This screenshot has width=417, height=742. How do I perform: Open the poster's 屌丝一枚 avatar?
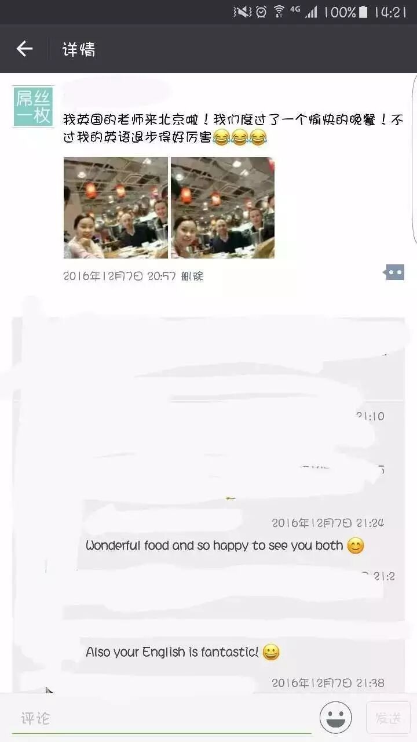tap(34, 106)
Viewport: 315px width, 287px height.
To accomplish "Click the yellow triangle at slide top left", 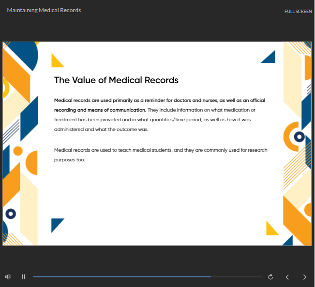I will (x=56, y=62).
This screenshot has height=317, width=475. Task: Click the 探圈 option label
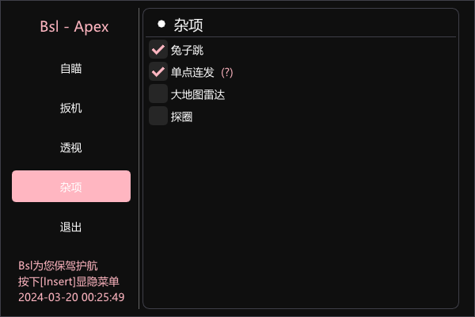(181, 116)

§

* [EXERCISE AIM]: From the line that contains "This screenshot has height=317, width=475." to the last line of the data above, inclusive, transcribe every line exactly and only those lines, omitting pictures.

* [ANSWER FOR THIS EXERCISE]:
This screenshot has height=317, width=475. Task: Click the 探圈 option label
(181, 116)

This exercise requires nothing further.